→ Exercise goal:
Omit all images, then repeat exactly the lines below from the one containing "You are a computer-use" through the one containing "Where should I click to: Open", both ends included.

→ Records for the exercise:
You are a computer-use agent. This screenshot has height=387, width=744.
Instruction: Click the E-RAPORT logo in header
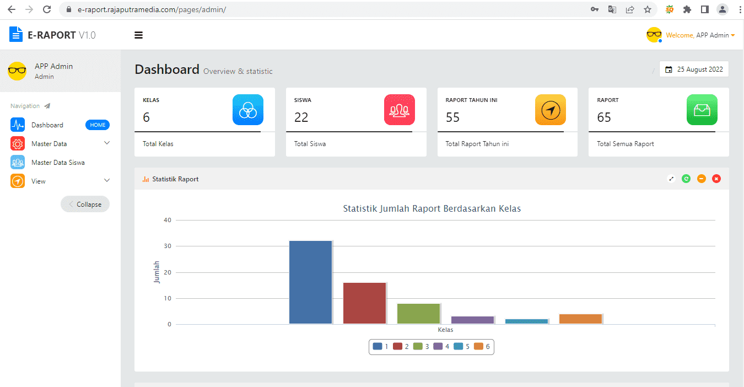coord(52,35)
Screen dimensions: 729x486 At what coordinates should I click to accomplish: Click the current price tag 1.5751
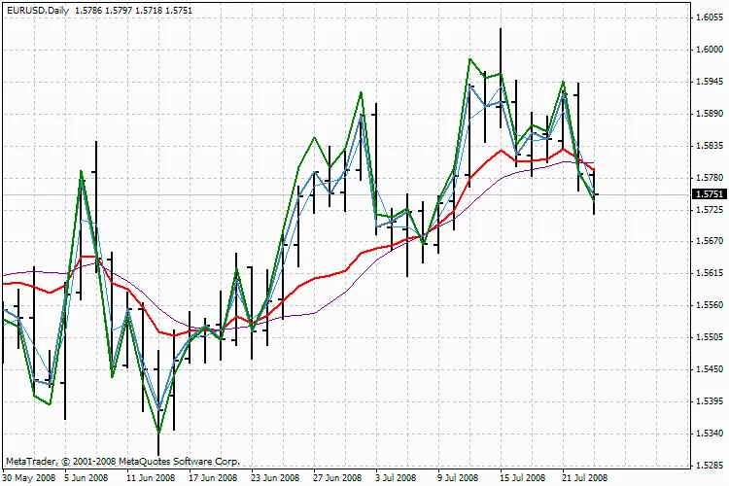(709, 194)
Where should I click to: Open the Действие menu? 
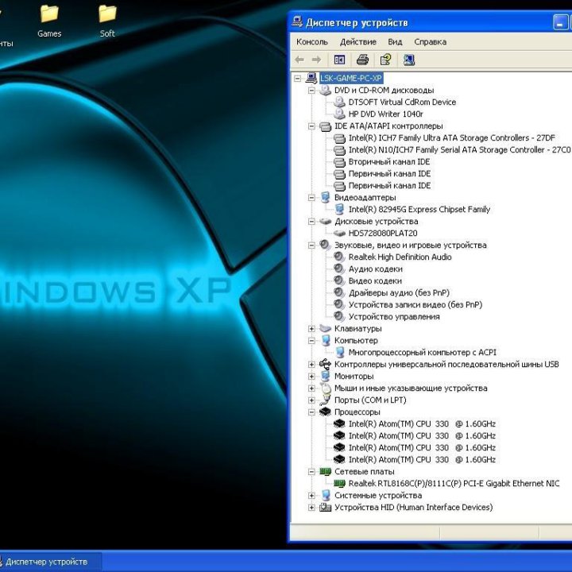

* * *

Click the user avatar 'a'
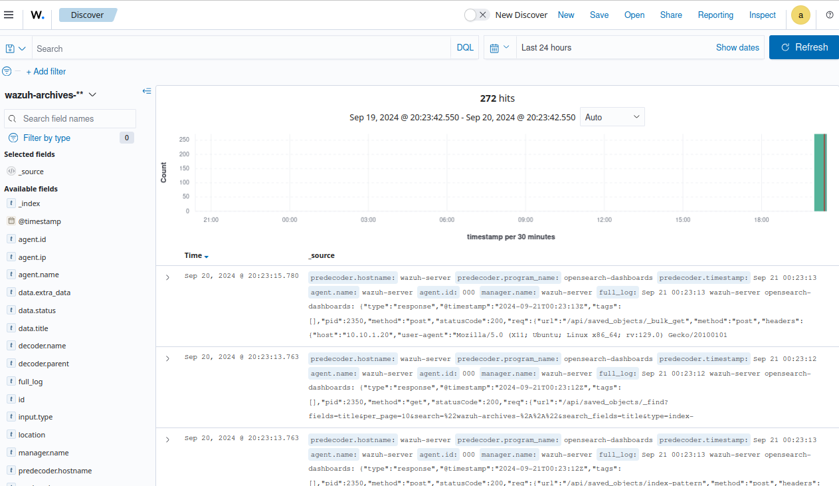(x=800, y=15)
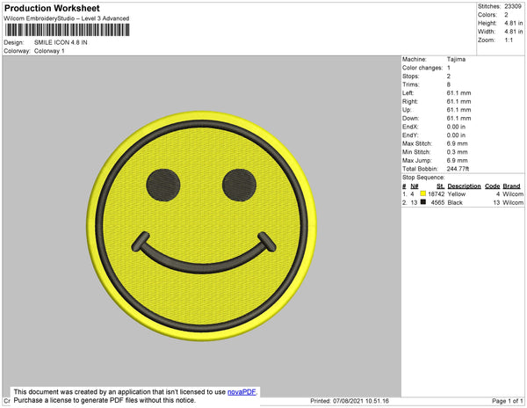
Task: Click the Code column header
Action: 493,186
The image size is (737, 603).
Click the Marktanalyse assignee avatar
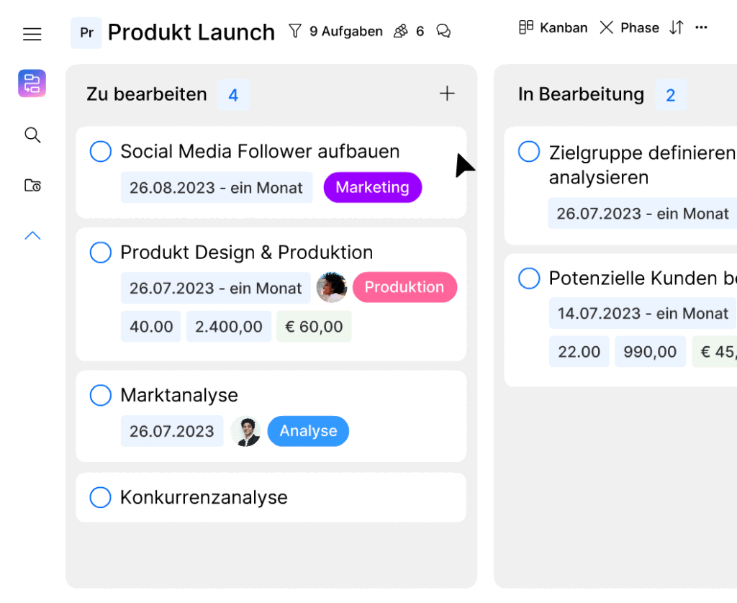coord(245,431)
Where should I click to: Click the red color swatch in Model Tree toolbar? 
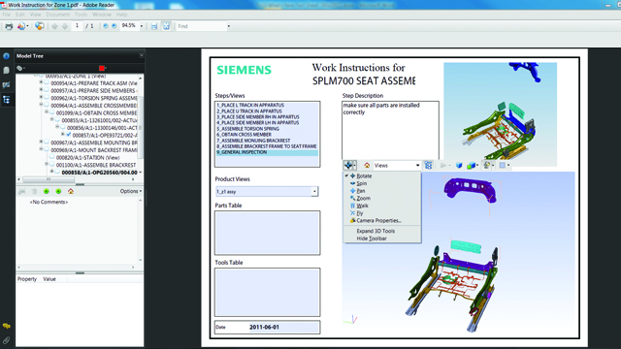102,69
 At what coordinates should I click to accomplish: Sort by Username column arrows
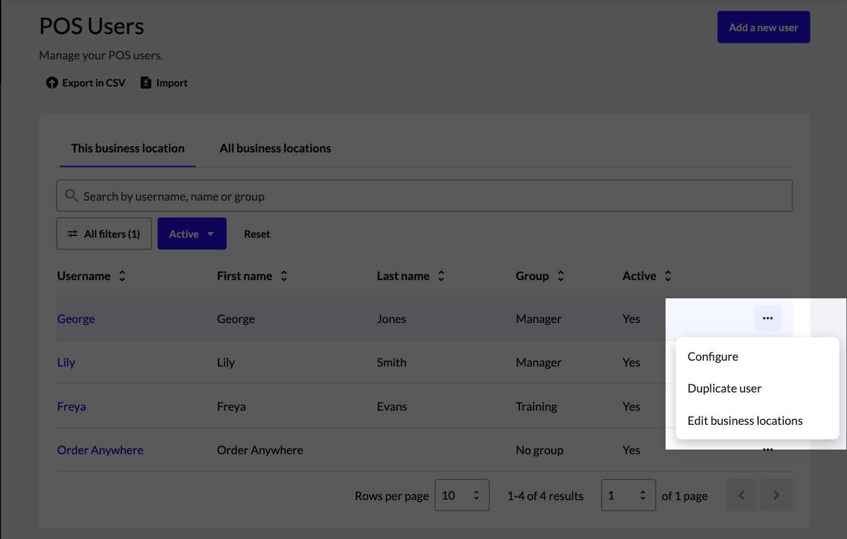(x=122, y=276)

→ Reply:
You are a computer-use agent. This screenshot has height=387, width=744.
Instruction: Click the E-RAPORT logo in header
coord(52,35)
Screen dimensions: 729x486 At what coordinates should I click to accomplish: Click the current price tag 1.5751
(709, 194)
Where should I click to: Open the Действие menu? 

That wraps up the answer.